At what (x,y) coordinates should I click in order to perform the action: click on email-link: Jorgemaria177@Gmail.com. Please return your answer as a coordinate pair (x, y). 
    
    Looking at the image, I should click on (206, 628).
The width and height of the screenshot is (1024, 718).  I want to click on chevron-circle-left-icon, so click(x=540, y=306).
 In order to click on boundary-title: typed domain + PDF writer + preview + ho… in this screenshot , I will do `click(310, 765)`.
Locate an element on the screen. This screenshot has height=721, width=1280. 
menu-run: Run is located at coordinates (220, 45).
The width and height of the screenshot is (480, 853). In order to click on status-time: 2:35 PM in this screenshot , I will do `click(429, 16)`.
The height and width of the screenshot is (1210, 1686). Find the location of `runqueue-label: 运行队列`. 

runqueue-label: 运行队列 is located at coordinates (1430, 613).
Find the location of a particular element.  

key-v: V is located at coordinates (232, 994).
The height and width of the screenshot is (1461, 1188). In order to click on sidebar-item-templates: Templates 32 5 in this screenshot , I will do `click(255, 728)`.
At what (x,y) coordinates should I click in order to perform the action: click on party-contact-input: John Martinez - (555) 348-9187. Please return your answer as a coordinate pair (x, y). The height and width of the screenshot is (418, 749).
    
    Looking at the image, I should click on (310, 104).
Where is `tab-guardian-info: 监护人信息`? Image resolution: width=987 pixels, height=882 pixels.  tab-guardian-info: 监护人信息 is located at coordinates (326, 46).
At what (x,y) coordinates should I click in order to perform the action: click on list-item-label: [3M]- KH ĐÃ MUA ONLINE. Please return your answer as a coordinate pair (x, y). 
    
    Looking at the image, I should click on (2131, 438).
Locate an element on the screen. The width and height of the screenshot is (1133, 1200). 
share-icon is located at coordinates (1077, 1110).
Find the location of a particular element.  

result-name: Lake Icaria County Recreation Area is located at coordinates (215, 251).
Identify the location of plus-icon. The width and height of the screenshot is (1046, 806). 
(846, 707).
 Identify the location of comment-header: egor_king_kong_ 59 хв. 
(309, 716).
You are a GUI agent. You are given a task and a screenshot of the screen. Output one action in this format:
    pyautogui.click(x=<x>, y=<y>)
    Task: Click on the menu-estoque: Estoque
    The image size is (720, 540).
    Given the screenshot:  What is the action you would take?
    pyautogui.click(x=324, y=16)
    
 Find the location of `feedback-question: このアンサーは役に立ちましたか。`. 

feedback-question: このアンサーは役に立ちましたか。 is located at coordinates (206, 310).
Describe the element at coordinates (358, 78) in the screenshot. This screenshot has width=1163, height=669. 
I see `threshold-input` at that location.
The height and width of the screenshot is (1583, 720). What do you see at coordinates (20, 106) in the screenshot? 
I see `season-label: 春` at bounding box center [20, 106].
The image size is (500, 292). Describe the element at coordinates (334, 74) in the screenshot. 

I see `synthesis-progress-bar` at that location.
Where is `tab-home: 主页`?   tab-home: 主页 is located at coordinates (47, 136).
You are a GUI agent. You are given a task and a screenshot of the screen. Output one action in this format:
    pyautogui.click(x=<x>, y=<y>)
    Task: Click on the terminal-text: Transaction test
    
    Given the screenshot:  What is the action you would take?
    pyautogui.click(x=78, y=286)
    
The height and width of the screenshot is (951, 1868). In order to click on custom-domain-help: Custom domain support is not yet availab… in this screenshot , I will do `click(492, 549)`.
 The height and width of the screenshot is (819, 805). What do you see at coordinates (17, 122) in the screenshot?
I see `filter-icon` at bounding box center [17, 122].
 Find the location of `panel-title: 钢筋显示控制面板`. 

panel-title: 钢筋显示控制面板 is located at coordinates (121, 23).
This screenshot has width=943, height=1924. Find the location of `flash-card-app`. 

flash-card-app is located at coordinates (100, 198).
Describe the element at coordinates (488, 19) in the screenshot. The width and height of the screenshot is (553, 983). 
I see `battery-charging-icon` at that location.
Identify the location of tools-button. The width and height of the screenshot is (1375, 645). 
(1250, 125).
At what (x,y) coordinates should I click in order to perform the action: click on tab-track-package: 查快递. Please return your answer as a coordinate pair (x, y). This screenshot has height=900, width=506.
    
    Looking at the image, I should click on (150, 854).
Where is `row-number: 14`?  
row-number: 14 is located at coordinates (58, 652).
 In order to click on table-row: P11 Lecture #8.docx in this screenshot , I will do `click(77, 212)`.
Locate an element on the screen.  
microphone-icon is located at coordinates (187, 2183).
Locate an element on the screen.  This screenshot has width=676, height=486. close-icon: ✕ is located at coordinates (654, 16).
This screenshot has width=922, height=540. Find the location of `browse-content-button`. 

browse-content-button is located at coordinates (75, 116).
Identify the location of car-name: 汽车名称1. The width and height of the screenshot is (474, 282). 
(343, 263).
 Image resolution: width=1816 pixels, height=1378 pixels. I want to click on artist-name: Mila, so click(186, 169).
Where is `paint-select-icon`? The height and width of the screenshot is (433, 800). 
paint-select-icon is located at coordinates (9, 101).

===

Rewrite all of the items above, swapping every "Locate an element on the screen" for "Find an element on the screen" and leaving everything else unchanged.

EXPECTED ANSWER:
At what (x,y) coordinates should I click in order to perform the action: click on email-link: Jorgemaria177@Gmail.com. Please return your answer as a coordinate pair (x, y). 
    
    Looking at the image, I should click on (206, 628).
The width and height of the screenshot is (1024, 718).  I want to click on chevron-circle-left-icon, so click(x=540, y=306).
 In order to click on boundary-title: typed domain + PDF writer + preview + ho… in this screenshot , I will do `click(310, 765)`.
Find an element on the screen. This screenshot has height=721, width=1280. 
menu-run: Run is located at coordinates (220, 45).
The width and height of the screenshot is (480, 853). In order to click on status-time: 2:35 PM in this screenshot , I will do `click(429, 16)`.
The height and width of the screenshot is (1210, 1686). Find the location of `runqueue-label: 运行队列`. 

runqueue-label: 运行队列 is located at coordinates (1430, 613).
Find the location of a particular element.  

key-v: V is located at coordinates (232, 994).
The height and width of the screenshot is (1461, 1188). In order to click on sidebar-item-templates: Templates 32 5 in this screenshot , I will do `click(255, 728)`.
At what (x,y) coordinates should I click in order to perform the action: click on party-contact-input: John Martinez - (555) 348-9187. Please return your answer as a coordinate pair (x, y). The height and width of the screenshot is (418, 749).
    
    Looking at the image, I should click on (310, 104).
Where is `tab-guardian-info: 监护人信息`? Image resolution: width=987 pixels, height=882 pixels.  tab-guardian-info: 监护人信息 is located at coordinates (326, 46).
At what (x,y) coordinates should I click in order to perform the action: click on list-item-label: [3M]- KH ĐÃ MUA ONLINE. Please return your answer as a coordinate pair (x, y). 
    
    Looking at the image, I should click on (2131, 438).
Find an element on the screen. The width and height of the screenshot is (1133, 1200). 
share-icon is located at coordinates (1077, 1110).
Find the location of a particular element.  

result-name: Lake Icaria County Recreation Area is located at coordinates (215, 251).
Identify the location of plus-icon. The width and height of the screenshot is (1046, 806). 
(846, 707).
 Identify the location of comment-header: egor_king_kong_ 59 хв. 
(309, 716).
You are a GUI agent. You are given a task and a screenshot of the screen. Output one action in this format:
    pyautogui.click(x=<x>, y=<y>)
    Task: Click on the menu-estoque: Estoque
    The image size is (720, 540).
    Given the screenshot:  What is the action you would take?
    pyautogui.click(x=324, y=16)
    
 Find the location of `feedback-question: このアンサーは役に立ちましたか。`. 

feedback-question: このアンサーは役に立ちましたか。 is located at coordinates (206, 310).
Describe the element at coordinates (358, 78) in the screenshot. This screenshot has width=1163, height=669. 
I see `threshold-input` at that location.
The height and width of the screenshot is (1583, 720). What do you see at coordinates (20, 106) in the screenshot? 
I see `season-label: 春` at bounding box center [20, 106].
The image size is (500, 292). Describe the element at coordinates (334, 74) in the screenshot. 

I see `synthesis-progress-bar` at that location.
Where is `tab-home: 主页`?   tab-home: 主页 is located at coordinates (47, 136).
You are a GUI agent. You are given a task and a screenshot of the screen. Output one action in this format:
    pyautogui.click(x=<x>, y=<y>)
    Task: Click on the terminal-text: Transaction test
    
    Given the screenshot:  What is the action you would take?
    pyautogui.click(x=78, y=286)
    
The height and width of the screenshot is (951, 1868). In order to click on custom-domain-help: Custom domain support is not yet availab… in this screenshot , I will do `click(492, 549)`.
 The height and width of the screenshot is (819, 805). What do you see at coordinates (17, 122) in the screenshot?
I see `filter-icon` at bounding box center [17, 122].
 Find the location of `panel-title: 钢筋显示控制面板`. 

panel-title: 钢筋显示控制面板 is located at coordinates (121, 23).
This screenshot has width=943, height=1924. Find the location of `flash-card-app`. 

flash-card-app is located at coordinates (100, 198).
Describe the element at coordinates (488, 19) in the screenshot. The width and height of the screenshot is (553, 983). 
I see `battery-charging-icon` at that location.
Identify the location of tools-button. The width and height of the screenshot is (1375, 645). 
(1250, 125).
At what (x,y) coordinates should I click in order to perform the action: click on tab-track-package: 查快递. Please return your answer as a coordinate pair (x, y). This screenshot has height=900, width=506.
    
    Looking at the image, I should click on (150, 854).
Where is `row-number: 14`?  
row-number: 14 is located at coordinates (58, 652).
 In order to click on table-row: P11 Lecture #8.docx in this screenshot , I will do `click(77, 212)`.
Find an element on the screen.  
microphone-icon is located at coordinates (187, 2183).
Find an element on the screen.  This screenshot has width=676, height=486. close-icon: ✕ is located at coordinates (654, 16).
This screenshot has width=922, height=540. Find the location of `browse-content-button`. 

browse-content-button is located at coordinates (75, 116).
Identify the location of car-name: 汽车名称1. The width and height of the screenshot is (474, 282). 
(343, 263).
 Image resolution: width=1816 pixels, height=1378 pixels. I want to click on artist-name: Mila, so click(186, 169).
Where is `paint-select-icon`? The height and width of the screenshot is (433, 800). 
paint-select-icon is located at coordinates (9, 101).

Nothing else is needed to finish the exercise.